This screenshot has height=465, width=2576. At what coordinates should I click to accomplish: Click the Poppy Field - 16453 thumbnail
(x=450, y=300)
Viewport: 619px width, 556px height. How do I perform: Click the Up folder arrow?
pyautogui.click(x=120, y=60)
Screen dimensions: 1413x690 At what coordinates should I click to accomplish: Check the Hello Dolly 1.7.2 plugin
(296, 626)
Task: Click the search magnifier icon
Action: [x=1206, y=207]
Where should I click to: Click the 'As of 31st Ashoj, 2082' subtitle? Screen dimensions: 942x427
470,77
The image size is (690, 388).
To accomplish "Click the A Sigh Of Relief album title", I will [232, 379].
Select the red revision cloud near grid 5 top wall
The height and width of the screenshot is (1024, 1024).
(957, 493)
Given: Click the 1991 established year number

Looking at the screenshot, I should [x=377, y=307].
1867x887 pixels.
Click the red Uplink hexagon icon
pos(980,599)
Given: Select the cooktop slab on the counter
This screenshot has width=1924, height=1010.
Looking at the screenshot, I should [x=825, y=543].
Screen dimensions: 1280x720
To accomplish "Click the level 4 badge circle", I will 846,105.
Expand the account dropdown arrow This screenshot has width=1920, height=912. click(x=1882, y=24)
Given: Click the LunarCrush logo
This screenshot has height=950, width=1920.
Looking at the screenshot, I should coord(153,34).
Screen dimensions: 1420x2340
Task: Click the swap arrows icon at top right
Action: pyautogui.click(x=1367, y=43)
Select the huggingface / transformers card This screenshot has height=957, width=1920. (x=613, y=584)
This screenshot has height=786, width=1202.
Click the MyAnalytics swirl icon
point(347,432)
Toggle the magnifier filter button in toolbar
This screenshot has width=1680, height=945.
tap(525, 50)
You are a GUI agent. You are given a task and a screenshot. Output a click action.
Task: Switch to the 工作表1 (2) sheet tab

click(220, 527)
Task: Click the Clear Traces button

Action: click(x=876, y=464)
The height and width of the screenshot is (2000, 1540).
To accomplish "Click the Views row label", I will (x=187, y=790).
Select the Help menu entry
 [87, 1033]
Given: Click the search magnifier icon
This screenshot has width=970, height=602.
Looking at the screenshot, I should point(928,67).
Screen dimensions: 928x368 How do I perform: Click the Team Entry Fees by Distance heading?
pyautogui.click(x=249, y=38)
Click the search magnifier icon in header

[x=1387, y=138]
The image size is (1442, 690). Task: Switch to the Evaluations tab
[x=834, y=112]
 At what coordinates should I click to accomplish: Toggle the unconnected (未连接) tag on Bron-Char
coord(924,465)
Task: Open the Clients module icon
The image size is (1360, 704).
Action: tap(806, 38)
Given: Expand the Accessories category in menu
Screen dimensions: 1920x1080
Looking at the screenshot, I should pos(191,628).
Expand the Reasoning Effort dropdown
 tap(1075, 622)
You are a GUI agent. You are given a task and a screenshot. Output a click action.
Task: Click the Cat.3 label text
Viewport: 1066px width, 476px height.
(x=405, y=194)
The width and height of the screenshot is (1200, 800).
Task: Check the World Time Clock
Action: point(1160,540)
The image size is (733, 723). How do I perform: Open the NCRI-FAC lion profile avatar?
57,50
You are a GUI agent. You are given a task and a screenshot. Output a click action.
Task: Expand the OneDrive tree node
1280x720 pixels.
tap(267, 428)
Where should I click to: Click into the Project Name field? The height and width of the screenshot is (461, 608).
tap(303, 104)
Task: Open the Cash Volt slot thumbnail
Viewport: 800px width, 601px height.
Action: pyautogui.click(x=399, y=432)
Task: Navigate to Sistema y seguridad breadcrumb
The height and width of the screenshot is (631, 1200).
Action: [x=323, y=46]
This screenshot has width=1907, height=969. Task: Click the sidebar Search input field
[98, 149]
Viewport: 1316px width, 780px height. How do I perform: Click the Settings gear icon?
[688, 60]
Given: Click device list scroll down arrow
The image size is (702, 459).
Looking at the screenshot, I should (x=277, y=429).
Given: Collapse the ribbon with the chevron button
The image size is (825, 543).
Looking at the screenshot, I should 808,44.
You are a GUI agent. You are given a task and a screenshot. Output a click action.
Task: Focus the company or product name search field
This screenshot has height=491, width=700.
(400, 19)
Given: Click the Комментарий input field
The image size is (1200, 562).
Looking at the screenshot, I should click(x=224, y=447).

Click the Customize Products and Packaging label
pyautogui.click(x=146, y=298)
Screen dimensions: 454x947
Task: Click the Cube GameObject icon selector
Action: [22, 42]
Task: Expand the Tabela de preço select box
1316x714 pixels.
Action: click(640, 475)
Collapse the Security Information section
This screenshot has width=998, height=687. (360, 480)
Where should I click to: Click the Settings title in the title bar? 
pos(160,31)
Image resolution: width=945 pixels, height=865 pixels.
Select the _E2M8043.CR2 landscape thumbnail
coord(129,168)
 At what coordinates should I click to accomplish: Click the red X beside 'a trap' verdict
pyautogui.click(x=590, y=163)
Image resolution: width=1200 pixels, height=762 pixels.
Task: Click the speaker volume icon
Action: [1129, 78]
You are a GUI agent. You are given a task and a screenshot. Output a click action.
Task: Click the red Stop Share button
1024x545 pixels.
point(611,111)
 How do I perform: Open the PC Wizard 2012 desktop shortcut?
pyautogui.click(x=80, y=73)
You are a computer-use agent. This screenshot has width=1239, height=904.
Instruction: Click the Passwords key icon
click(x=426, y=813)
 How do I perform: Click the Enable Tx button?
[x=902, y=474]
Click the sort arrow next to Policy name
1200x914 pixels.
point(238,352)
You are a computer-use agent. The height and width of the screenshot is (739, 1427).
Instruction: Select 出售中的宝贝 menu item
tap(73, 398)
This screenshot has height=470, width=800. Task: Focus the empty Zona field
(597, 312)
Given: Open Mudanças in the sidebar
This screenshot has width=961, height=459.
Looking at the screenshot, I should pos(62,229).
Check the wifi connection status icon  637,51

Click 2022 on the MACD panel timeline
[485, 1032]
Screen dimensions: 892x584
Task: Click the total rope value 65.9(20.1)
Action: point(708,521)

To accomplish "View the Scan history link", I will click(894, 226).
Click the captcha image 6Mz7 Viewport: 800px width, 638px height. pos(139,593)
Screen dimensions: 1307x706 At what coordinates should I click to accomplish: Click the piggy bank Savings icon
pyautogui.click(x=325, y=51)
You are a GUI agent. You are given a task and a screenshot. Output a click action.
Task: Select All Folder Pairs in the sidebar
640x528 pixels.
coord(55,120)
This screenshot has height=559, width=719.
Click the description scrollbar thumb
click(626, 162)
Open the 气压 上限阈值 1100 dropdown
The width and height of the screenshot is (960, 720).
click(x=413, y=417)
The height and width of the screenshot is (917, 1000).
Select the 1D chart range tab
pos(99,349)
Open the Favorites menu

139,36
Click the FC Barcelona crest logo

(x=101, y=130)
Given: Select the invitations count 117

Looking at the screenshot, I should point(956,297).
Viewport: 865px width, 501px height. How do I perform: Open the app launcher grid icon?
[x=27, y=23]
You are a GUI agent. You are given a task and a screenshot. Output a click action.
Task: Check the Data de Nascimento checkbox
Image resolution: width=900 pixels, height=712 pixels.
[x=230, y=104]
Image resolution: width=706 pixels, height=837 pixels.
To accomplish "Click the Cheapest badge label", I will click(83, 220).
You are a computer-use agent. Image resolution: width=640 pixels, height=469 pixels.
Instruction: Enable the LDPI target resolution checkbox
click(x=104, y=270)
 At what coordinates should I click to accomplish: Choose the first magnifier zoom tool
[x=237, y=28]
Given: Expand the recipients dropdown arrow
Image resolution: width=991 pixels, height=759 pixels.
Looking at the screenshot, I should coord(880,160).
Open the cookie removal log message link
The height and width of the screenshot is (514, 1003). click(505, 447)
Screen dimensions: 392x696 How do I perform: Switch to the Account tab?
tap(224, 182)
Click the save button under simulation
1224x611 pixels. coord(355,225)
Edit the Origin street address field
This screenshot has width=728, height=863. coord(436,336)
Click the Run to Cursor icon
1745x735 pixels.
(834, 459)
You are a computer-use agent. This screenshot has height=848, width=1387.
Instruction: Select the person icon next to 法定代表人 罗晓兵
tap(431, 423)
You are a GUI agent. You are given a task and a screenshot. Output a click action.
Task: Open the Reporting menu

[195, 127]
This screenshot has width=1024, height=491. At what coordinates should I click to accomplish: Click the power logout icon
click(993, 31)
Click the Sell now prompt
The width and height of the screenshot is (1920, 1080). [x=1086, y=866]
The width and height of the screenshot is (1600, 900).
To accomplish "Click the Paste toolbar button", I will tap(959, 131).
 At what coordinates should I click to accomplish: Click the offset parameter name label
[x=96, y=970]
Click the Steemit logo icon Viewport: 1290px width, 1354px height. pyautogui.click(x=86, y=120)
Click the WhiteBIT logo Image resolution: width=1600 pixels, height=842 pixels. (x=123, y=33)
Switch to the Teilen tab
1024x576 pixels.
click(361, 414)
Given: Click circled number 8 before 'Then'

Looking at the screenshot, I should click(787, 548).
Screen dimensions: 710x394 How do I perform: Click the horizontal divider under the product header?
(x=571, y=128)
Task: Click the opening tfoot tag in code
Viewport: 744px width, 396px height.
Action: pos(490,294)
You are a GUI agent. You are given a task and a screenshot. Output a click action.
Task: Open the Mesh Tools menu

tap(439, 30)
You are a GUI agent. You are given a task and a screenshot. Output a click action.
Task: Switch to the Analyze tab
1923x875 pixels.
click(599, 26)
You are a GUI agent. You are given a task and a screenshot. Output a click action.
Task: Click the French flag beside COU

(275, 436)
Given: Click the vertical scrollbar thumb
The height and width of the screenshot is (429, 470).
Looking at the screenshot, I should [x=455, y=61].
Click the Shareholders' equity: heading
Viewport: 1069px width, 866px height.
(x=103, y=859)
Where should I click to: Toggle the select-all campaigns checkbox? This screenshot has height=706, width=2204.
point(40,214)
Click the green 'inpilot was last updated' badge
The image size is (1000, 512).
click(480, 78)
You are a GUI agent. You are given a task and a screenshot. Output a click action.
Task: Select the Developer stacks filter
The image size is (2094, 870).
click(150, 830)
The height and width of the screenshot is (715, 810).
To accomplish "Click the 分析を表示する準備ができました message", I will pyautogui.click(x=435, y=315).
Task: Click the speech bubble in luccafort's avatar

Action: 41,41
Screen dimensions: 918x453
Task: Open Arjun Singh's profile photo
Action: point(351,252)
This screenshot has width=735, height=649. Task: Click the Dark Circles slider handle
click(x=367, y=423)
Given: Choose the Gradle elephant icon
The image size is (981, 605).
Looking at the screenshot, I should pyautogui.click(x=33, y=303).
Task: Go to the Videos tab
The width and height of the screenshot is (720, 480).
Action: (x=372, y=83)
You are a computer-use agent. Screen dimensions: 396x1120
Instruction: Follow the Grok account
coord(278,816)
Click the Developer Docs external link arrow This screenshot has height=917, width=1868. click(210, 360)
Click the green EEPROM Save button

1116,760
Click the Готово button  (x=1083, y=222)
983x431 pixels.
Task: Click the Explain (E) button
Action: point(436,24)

Exercise goal:
Find the string "Developer" in the data. Report each line it appears in.

Answer section:
Task: Select the Developer stacks filter
Click the Developer Docs external link arrow This screenshot has height=917, width=1868. click(210, 360)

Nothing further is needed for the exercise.